When she sat down beside us in the shafts of light coming through the mud window, I was startled to see Alimitu’s diminishing frame. As a joyful mother of eight, her physical decline is alarming. She and her husband have traveled to the best hospital in Bahir Dar and then Addis Ababa and nothing seems to help. She is slowly starving to death as she inexplicably cannot swallow all food and most liquid. Over the course of almost a year, the family has asked for help and prayer. 

(Not Alimitu in the photo)


Please pray with us for the miracle of healing in Alimitu’s life and for the glory and worship of our great God! We will visit her family again on Friday. 

And because I am on this learning kick, here's an extra tidbit.  :)

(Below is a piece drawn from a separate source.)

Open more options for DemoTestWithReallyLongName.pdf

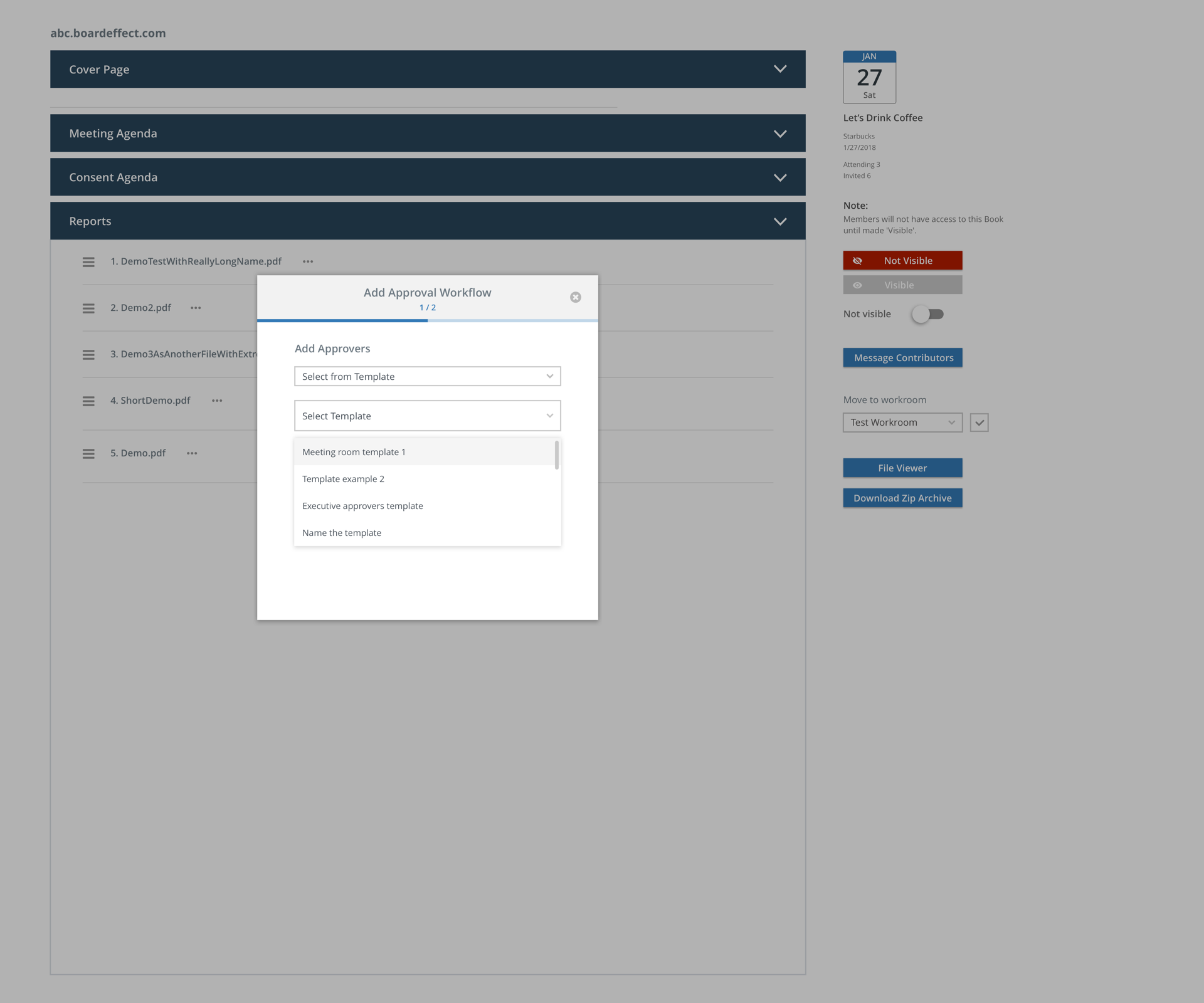click(x=308, y=261)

In my past, I was pressed to articulate the strategy of my prayer life. What underlying messages did I believe as I approached the King of the Universe? What did I believe my prayers were for? Why was I praying?  

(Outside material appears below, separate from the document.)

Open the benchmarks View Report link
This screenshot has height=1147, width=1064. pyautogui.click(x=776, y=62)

What this challenging exercise revealed was surprising to me, as I would never have explained my prayer theology beseeching such a limited God. If I saw a need for intercession, I began to inform God of the need, praying for a certain outcome. Then he would influence the situation. 
Sounds kind of dumb, huh? (borrowed graphics from a worker in an undisclosed location) When I stepped away, I knew this wasn't what I believed of God and so why was I approaching him like this?

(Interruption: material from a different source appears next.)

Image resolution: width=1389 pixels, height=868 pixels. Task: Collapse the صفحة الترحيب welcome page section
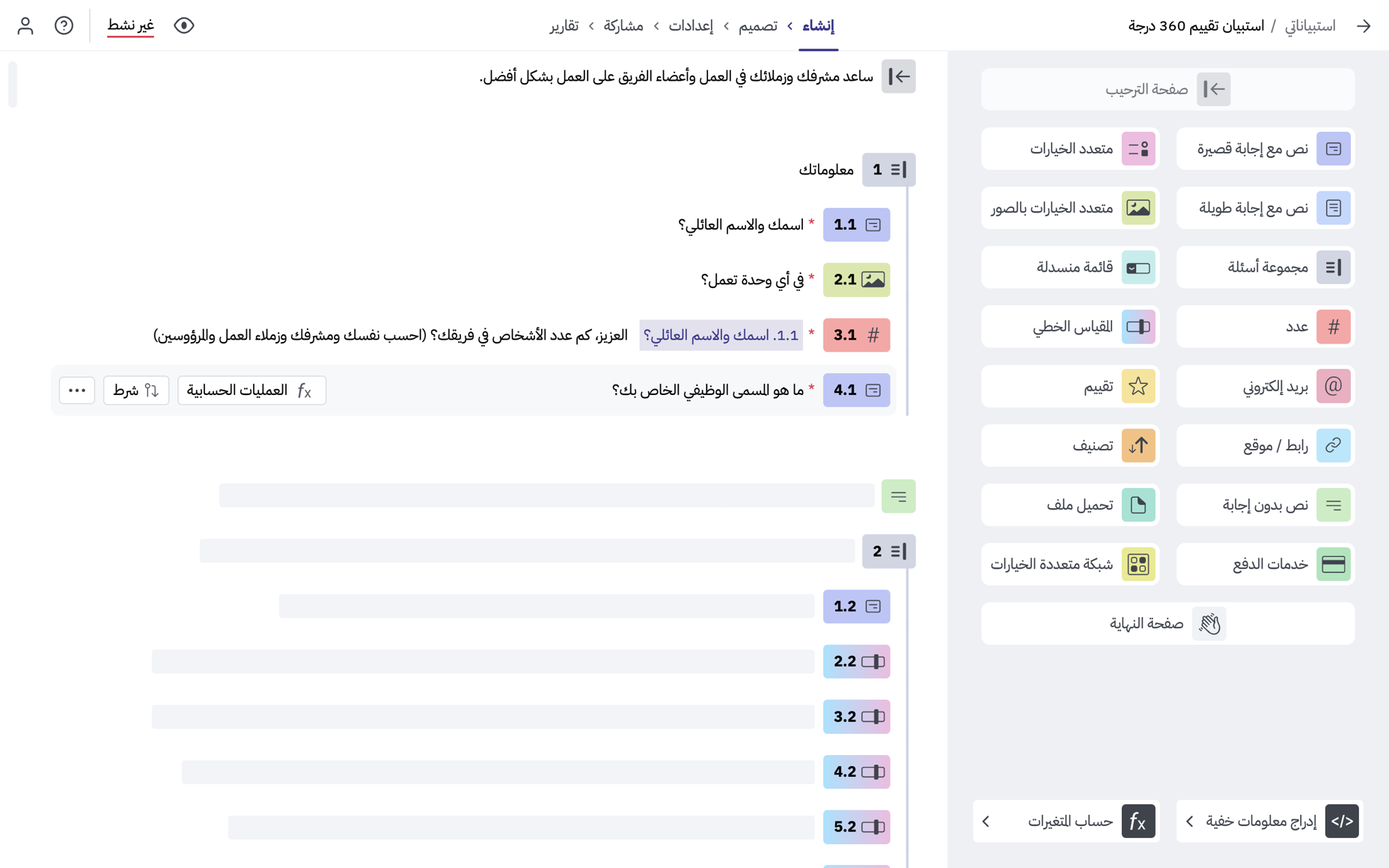coord(899,76)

A different mindset on prayer has changed the way I intercede and it brings so much more joy instead of drudging along in duty.  
And then...
And finally...
I love it. Praise be to God. Join with us in prayer for Alimitu.

I would love to hear your thoughts? What is your prayer strategy? Do you agree or disagree with the ideas proposed in the graphics?





Saturday, February 9, 2019

Our Best Frenemies

I am in denial that my computer is dying. As I slog through processes that should be quick, I hear it, grinding, trying so hard to still be up-to-date. I'm cheering it on and laughing as I realize this probably comes from my change-averse tendencies. Do you know that's a thing? 

Jon and I took this marriage assessment and met with a counselor and Jon is called, "Change-oriented" while clear on the opposite end, my score sits, "Change-averse". Neither is wrong but it explains why so often Jon is innovating and undaunted by change and I'm still clawing and trying to hang onto the way it has always been. We both are growing in our styles and with the self-awareness, working to give space and accommodate each other's style.  (Though, depressingly, in most American-worldview books, the people who succeed are high on the risk and change scale). 

Change usually feels awesome when it's my new norm. :)

A pop-by visit with a neighbor, sorting, washing and drying kilos of corn to prepare to make a homemade beer. The women working together had light-hearted attitudes while doing a tedious job and reminded me of the hubbub of applesauce day growing up. 

Speaking of change-averse and off-track, here is a picture of my cousins and brothers at my Grandma's funeral. It makes me proud and emotional every time I see it. I also feel old as I want to say, "How did you all get so big?".

Our good, good Father, is always pushing us into change, and my word of 2019 is ROOTEDNESS. I am praying for this and our kids, that our roots are so deep in Christ, no matter what comes, we will not be blown over with our roots deep in the only true stability, God himself. 

These two, they are among my greatest gifts. I call them "best frenemies" as they deeply love AND deeply annoy each other. I realize if I would have seen God's plan ahead of time, I would have been so scared to raise another set of "twins" far from family support. 



So thankful for a God who knows and loves me and sweetly and mercifully pulls me along, giving me so much more than I can ask or imagine.